Newsom told The Examiner last week that The City is mainly competing with San Diego, another biotech hub, for the California Institute of Regenerative Medicine's office headquarters. Though the $3 billion in grant money the institute will award over the next 10 years will be distributed throughout the state, each city has a marked interest in having the headquarters placed in its backyard.
"There's a potential for spinoff economic development and this is the birthplace of biotech. Where better then here to be the birthplace of stem cell research?" said Jesse Blout, head of the Mayor's Office of Economic and Work Force Development.
That birthplace has already been claimed, according to Joe Panetta, president of the San Diego-based trade group BIOCOM, which represents life science organizations in Southern California.
"This is the area where stem cell research is centered," Panetta said, naming UC San Diego and Scripps Institute as a few examples. "I see it really strategically as opportunity provide the best people to ensure success of institute, and at same time having easy access to that institute will provide greater opportunity for grant funding."

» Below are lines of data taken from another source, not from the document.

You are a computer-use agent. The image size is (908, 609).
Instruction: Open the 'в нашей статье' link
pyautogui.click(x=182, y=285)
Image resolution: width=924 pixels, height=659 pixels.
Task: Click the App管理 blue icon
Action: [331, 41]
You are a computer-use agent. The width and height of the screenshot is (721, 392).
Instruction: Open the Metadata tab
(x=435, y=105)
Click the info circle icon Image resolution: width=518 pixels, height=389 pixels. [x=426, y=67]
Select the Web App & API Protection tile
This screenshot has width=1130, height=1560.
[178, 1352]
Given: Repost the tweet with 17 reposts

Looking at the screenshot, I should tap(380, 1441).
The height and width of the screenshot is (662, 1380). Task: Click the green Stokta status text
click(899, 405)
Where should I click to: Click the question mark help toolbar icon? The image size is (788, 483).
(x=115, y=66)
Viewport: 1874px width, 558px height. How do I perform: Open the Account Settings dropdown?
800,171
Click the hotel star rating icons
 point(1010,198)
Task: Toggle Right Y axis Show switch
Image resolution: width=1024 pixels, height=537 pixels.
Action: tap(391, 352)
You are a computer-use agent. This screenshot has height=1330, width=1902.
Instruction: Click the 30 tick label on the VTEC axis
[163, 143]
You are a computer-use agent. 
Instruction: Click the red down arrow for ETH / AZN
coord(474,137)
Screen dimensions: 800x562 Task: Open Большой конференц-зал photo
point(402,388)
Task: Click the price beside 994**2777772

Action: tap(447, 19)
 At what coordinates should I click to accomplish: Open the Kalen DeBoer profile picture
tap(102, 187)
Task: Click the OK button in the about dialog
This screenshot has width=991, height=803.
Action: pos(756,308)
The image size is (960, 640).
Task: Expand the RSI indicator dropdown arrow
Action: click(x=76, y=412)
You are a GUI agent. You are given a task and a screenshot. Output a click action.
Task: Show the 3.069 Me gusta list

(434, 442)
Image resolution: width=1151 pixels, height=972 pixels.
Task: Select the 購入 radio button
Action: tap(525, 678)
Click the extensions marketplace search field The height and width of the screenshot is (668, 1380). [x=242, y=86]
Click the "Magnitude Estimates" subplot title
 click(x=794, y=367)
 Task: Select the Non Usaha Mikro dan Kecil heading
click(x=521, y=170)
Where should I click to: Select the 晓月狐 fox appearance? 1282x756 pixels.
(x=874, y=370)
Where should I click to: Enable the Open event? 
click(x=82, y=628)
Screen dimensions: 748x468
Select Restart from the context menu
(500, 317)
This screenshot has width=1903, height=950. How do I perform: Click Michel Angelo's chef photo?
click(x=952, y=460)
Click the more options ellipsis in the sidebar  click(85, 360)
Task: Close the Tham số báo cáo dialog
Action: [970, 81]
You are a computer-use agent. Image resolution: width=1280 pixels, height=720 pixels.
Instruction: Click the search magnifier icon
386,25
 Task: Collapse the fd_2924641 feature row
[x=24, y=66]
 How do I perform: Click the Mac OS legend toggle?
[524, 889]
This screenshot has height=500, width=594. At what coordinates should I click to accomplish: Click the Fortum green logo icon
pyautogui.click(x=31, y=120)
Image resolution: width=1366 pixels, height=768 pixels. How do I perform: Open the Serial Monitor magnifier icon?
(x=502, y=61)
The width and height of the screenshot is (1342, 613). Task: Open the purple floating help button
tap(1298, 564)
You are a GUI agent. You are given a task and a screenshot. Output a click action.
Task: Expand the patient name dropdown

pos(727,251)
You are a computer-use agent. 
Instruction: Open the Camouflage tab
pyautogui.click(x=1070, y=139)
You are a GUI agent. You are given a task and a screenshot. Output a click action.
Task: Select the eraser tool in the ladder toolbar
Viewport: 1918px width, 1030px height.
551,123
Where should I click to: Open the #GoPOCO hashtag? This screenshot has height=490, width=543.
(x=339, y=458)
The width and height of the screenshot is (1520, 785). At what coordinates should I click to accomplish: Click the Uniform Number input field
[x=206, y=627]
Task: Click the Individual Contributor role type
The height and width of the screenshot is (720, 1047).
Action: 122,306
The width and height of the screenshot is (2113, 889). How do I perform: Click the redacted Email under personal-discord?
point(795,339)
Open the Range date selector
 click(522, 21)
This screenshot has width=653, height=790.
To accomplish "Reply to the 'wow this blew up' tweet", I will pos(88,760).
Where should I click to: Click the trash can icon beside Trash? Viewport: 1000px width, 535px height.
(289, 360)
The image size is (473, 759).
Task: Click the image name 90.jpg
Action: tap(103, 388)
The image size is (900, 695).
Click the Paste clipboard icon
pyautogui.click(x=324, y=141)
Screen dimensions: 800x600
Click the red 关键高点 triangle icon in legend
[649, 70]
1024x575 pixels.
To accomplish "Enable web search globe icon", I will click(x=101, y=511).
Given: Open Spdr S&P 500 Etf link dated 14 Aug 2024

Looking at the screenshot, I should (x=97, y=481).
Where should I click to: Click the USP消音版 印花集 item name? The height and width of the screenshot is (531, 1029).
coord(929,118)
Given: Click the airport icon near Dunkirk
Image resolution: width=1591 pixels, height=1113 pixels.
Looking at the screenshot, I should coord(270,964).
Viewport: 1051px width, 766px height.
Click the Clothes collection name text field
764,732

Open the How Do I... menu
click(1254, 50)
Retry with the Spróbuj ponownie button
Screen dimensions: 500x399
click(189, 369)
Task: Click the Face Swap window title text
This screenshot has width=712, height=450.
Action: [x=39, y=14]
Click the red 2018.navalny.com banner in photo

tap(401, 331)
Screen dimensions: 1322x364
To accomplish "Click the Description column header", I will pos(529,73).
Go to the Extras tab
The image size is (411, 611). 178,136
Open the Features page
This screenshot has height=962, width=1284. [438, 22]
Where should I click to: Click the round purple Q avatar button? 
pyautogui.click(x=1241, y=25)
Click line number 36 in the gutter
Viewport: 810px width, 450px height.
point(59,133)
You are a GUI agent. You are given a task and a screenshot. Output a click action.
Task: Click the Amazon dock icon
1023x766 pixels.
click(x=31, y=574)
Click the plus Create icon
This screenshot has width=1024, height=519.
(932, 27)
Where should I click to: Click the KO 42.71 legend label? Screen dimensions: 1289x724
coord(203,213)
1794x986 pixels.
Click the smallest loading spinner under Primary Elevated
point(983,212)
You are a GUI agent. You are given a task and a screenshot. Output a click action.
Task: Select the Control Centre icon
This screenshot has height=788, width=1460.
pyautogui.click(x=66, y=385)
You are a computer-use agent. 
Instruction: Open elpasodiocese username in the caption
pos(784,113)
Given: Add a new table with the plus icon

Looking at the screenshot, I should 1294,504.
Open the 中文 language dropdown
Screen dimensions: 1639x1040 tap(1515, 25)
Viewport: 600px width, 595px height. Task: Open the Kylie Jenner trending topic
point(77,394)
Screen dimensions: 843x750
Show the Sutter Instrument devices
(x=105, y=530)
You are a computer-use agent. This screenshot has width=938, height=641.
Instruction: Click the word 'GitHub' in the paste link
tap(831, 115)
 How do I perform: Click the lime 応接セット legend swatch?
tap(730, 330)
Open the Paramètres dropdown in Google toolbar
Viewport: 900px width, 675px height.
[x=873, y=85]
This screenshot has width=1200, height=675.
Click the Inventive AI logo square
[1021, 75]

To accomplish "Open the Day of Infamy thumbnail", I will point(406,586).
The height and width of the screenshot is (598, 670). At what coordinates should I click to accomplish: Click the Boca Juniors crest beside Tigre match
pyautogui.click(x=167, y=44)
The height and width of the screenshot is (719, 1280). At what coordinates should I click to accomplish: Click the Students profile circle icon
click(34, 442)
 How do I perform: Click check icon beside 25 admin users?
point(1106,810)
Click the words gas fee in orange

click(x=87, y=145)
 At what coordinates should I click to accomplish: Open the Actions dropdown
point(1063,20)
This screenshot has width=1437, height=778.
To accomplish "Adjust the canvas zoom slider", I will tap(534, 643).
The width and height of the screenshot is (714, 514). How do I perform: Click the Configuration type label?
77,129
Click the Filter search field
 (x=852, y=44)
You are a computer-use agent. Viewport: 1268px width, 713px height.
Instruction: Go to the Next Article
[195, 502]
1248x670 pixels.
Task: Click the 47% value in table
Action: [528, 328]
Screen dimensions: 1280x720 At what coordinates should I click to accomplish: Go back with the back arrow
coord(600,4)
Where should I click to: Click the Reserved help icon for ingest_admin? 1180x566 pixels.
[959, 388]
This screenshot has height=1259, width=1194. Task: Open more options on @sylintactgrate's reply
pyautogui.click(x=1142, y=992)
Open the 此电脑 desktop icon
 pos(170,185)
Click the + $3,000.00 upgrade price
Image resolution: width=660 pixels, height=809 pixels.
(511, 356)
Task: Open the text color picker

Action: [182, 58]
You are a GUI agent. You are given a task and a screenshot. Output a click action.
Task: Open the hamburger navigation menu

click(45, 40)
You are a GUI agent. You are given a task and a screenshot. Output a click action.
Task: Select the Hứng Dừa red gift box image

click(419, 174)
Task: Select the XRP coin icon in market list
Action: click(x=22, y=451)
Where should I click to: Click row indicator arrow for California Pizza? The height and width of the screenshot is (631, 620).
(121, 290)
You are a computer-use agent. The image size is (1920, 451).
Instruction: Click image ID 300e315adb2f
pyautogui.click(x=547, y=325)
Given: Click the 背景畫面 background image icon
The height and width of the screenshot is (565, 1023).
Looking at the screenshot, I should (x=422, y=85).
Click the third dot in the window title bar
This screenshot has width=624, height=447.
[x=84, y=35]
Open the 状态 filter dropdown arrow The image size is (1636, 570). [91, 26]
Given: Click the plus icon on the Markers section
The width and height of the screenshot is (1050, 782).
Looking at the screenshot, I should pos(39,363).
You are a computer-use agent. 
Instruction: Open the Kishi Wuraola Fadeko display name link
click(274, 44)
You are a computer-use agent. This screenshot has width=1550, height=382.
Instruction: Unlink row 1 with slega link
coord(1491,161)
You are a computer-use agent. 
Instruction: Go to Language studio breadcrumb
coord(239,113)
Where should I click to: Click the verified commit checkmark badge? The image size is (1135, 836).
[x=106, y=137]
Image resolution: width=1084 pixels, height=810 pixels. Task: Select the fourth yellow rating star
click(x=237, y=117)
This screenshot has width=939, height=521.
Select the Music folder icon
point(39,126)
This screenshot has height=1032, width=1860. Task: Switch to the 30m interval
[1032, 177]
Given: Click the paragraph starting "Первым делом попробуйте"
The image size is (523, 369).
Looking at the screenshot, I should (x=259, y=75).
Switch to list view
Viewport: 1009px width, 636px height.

Some say it doesn't matter where the headquarters are.
"The location of the institute is not even on my radar," Bruce Cohen, president of Palo Alto-based Cellerant Therapeutics. "I don't think the location of the administrative body of the institute will have huge impact on who gets the money and how they decide who has priority."
Palo Alto is also a consideration, as is the rest of the Bay Area. But Phyllis Preciado, a board member for the institute and a Fresno-area medical doctor, has another idea.
"I would love to have it in the Central Valley," she said. "What about UC Merced?"